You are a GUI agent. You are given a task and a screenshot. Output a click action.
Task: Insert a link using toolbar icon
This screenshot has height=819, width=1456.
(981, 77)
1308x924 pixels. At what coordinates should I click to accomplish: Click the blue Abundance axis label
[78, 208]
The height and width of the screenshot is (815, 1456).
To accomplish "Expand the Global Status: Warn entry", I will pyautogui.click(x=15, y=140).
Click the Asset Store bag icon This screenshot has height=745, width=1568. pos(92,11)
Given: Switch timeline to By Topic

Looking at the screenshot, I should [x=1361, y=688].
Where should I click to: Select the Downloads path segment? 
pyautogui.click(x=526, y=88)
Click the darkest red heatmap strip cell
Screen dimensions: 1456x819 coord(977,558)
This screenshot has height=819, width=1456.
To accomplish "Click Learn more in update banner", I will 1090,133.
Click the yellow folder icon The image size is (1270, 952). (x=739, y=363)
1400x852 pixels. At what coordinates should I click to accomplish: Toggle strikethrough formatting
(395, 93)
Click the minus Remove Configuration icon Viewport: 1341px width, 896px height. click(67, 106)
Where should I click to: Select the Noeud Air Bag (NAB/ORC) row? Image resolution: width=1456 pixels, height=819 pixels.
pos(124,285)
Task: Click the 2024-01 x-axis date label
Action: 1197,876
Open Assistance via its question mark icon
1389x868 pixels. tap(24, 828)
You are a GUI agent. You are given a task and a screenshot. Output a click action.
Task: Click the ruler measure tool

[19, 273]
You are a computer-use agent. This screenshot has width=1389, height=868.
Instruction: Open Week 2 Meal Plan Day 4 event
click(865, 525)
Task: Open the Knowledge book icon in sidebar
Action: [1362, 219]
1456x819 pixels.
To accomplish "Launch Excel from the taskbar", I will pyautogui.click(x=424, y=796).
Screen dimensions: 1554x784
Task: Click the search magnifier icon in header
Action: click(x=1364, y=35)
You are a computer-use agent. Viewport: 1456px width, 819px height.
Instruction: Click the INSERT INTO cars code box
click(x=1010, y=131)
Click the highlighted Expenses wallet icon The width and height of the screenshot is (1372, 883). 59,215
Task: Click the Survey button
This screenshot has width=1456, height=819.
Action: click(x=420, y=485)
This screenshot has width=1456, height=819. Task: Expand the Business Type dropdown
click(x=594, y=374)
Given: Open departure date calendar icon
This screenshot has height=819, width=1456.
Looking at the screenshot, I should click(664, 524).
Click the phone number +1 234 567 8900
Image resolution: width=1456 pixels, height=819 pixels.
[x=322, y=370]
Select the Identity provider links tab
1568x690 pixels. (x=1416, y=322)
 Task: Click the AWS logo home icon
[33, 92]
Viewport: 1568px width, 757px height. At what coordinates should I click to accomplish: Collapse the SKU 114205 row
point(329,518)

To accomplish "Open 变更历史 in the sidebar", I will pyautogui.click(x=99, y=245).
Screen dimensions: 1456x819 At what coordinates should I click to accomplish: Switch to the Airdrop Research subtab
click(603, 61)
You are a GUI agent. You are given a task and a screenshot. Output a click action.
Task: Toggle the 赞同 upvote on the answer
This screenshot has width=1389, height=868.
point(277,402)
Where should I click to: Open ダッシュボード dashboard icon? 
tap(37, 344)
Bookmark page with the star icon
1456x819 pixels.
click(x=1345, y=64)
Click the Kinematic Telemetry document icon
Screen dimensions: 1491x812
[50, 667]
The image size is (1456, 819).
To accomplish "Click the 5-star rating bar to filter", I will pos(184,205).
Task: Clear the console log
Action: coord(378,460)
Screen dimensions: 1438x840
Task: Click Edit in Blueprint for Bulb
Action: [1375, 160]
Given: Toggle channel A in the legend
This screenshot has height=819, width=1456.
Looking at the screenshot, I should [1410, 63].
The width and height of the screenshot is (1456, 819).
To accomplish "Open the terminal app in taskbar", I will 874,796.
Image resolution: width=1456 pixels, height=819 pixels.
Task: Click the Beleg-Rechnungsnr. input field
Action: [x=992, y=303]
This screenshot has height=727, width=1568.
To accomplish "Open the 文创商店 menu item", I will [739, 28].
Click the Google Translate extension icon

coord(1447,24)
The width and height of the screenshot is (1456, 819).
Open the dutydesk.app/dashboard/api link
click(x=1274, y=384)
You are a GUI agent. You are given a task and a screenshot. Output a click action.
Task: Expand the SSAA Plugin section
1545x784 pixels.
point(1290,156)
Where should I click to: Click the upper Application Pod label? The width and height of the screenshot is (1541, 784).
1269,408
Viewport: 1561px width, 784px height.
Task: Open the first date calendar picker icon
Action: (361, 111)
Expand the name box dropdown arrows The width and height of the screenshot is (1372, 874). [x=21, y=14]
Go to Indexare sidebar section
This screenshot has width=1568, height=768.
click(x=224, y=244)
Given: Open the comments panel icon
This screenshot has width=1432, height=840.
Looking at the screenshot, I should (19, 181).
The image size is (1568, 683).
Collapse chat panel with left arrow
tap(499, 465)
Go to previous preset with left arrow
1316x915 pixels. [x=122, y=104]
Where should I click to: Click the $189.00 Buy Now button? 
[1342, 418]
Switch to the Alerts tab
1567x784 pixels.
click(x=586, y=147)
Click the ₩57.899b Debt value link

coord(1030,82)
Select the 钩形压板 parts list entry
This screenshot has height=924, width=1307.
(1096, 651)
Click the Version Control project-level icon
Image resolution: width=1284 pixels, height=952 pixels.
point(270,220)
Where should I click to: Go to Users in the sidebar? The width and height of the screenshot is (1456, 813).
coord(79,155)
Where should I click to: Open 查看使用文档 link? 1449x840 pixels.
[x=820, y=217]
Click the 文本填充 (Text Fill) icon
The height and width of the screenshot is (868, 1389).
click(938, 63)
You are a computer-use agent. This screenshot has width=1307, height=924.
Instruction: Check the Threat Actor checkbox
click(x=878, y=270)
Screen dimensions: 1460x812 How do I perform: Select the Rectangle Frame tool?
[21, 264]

------------------------------------------------

» **TASK DETAILS**: All lines above between those holding "The height and width of the screenshot is (815, 1456)." and "agent. This screenshot has width=1389, height=868.", inclusive, must be set down unchanged, and no other line may be included.

» **ANSWER TO THE EXERCISE**:
The height and width of the screenshot is (815, 1456).
To accomplish "Expand the Global Status: Warn entry", I will pyautogui.click(x=15, y=140).
Click the Asset Store bag icon This screenshot has height=745, width=1568. pos(92,11)
Given: Switch timeline to By Topic

Looking at the screenshot, I should [x=1361, y=688].
Where should I click to: Select the Downloads path segment? 
pyautogui.click(x=526, y=88)
Click the darkest red heatmap strip cell
Screen dimensions: 1456x819 coord(977,558)
This screenshot has height=819, width=1456.
To accomplish "Click Learn more in update banner", I will 1090,133.
Click the yellow folder icon The image size is (1270, 952). (x=739, y=363)
1400x852 pixels. At what coordinates should I click to accomplish: Toggle strikethrough formatting
(395, 93)
Click the minus Remove Configuration icon Viewport: 1341px width, 896px height. click(67, 106)
Where should I click to: Select the Noeud Air Bag (NAB/ORC) row? Image resolution: width=1456 pixels, height=819 pixels.
pos(124,285)
Task: Click the 2024-01 x-axis date label
Action: 1197,876
Open Assistance via its question mark icon
1389x868 pixels. tap(24, 828)
You are a GUI agent. You are given a task and a screenshot. Output a click action.
Task: Click the ruler measure tool

[19, 273]
You are a computer-use agent. This screenshot has width=1389, height=868.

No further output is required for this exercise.